[EXTRACT PROVIDED]
*** Block opens ***

Background: Nausea and vomiting, after pain, is the most common adverse effect of cesarean section, such that it is reported in more than 66% of the patients undergoing cesarean section delivery under spinal anesthesia. There are several treatment choices for this problem, including injection of metoclopramide and ondansetron. This study aimed to compare the antiemetic efficacy of these two medications.
Methods: This double-blind, interventional study was conducted on 120 women undergoing cesarean section at Amir-Al Momenin Hospital, Zabol, Iran. The patients were randomly assigned to metoclopramide (10 mg) and ondansetron (4 mg) groups. The rate of nausea and vomiting was assessed in both groups immediately after cesarean section and every 6 h until 24 h after the operation. To analyze the data, Chi-squared test, McNemar's test, paired t-test, and Wilcoxon signed-rank test were run, using SPSS version 21 software.
Results: In total, the mean age of the participants was 30.41 ± 8.22 y. The frequency rates of nausea and vomiting in the ondansetron group at 0, 6, 12, and 24 hours after the operation were 36.7%, 35.0%, 16.7%, 3.3% respectively. The corresponding figures for metoclopramide group were 28.3%, 21.7%, 18.3%, and 10.0% respectively.
Conclusion: Our study showed that ondansetron does not have any superiority to metoclopramide in terms of reducing post-cesarean nausea/vomiting. To confirm our results, further longitudinal studies with larger sample sizes are recommended.

*** Block closes ***

[INFORMATION SHOWN]
*** Block opens ***

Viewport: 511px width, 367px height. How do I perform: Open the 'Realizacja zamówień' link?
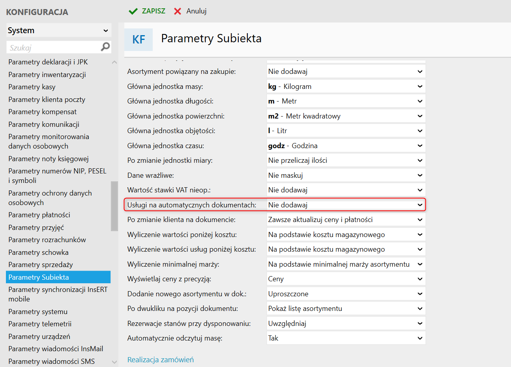(x=161, y=360)
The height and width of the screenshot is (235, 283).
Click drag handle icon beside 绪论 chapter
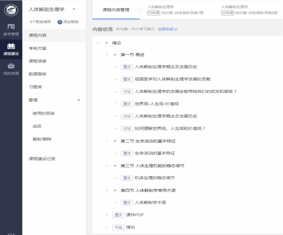[98, 43]
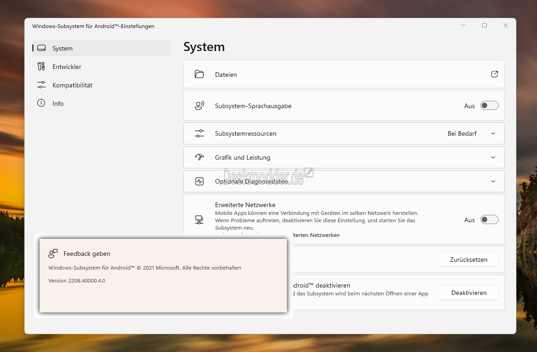537x352 pixels.
Task: Click the Feedback geben link text
Action: click(x=87, y=254)
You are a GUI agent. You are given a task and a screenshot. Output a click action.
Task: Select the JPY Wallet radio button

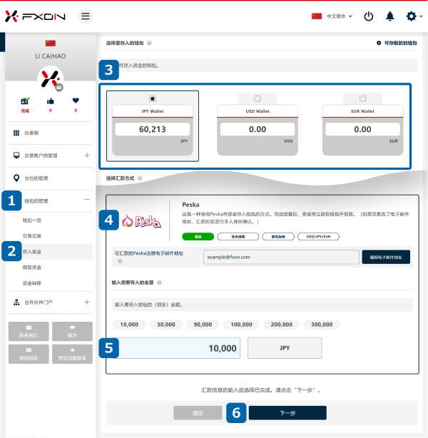(x=153, y=98)
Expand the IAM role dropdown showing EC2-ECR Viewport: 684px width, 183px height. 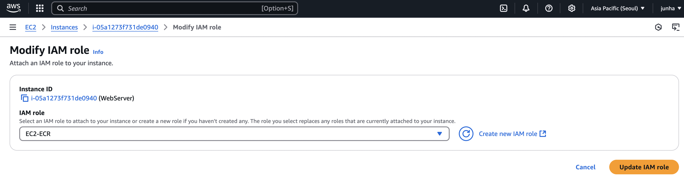(234, 134)
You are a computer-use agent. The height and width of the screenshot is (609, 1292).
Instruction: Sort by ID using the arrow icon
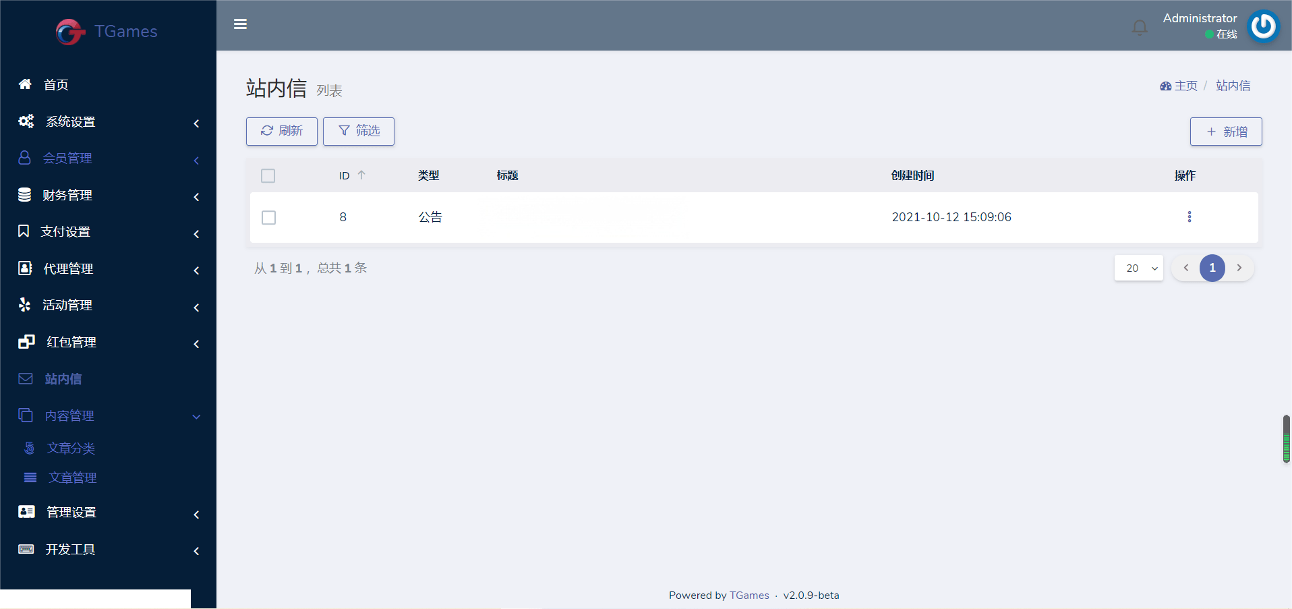click(x=361, y=175)
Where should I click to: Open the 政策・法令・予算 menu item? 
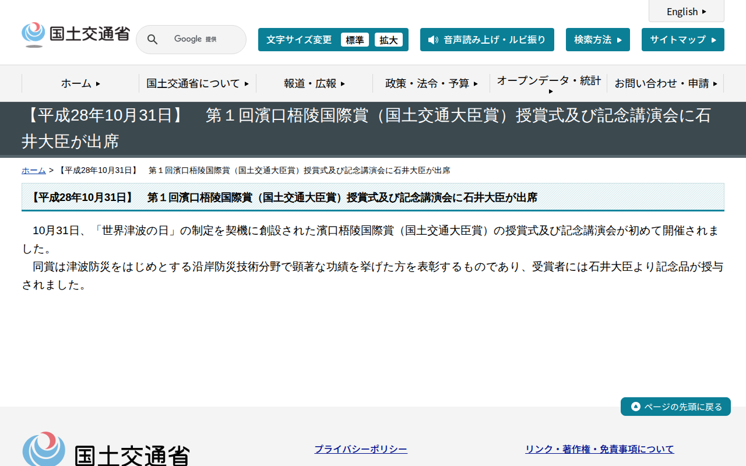click(430, 83)
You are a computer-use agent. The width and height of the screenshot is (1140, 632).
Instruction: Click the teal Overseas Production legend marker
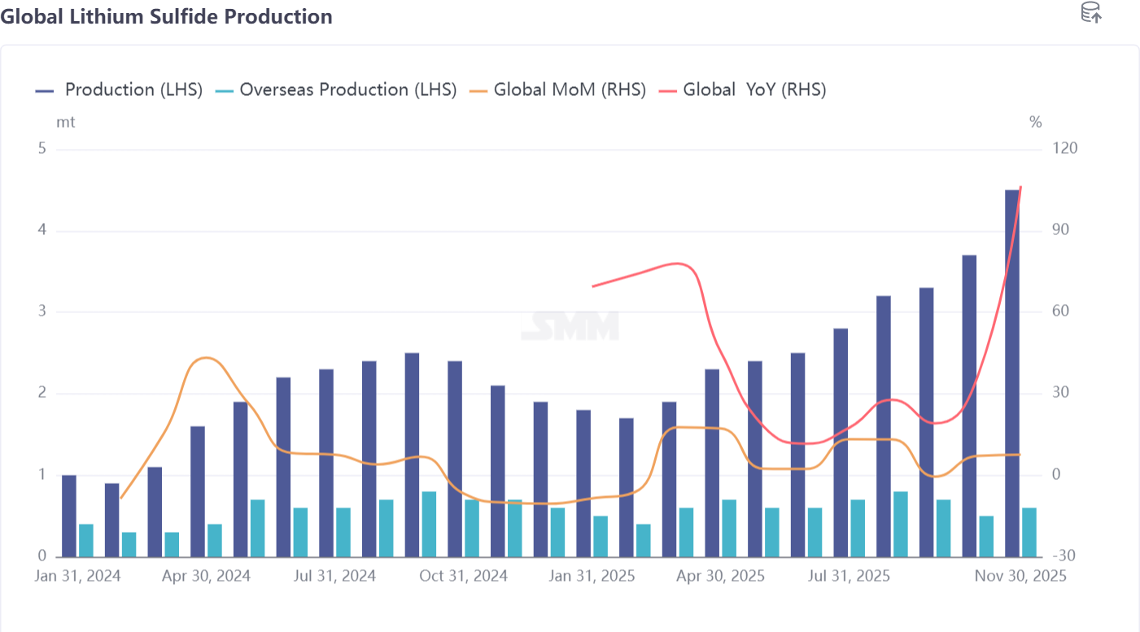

*** Block closes ***

[TASK STATEMENT]
For the abstract comparing metoclopramide and ondansetron after cesarean section, decide whether each statement agrees with it: (a) Patients in the ondansetron group received a 4 mg dose. (b) Twelve hours after the operation, nausea and vomiting were more frequent in the ondansetron group than in the metoclopramide group. (c) The authors concluded that ondansetron is superior to metoclopramide in reducing post-cesarean nausea and vomiting. For each, answer yes or no and quote the words that decide it.

[SOLUTION BELOW]
(a) Yes: "metoclopramide (10 mg) and ondansetron (4 mg) groups"
(b) No: for ondansetron, "36.7%, 35.0%, 16.7%, 3.3% respectively"; for metoclopramide, "28.3%, 21.7%, 18.3%, and 10.0% respectively"
(c) No: "ondansetron does not have any superiority to metoclopramide in terms of reducing post-cesarean nausea/vomiting"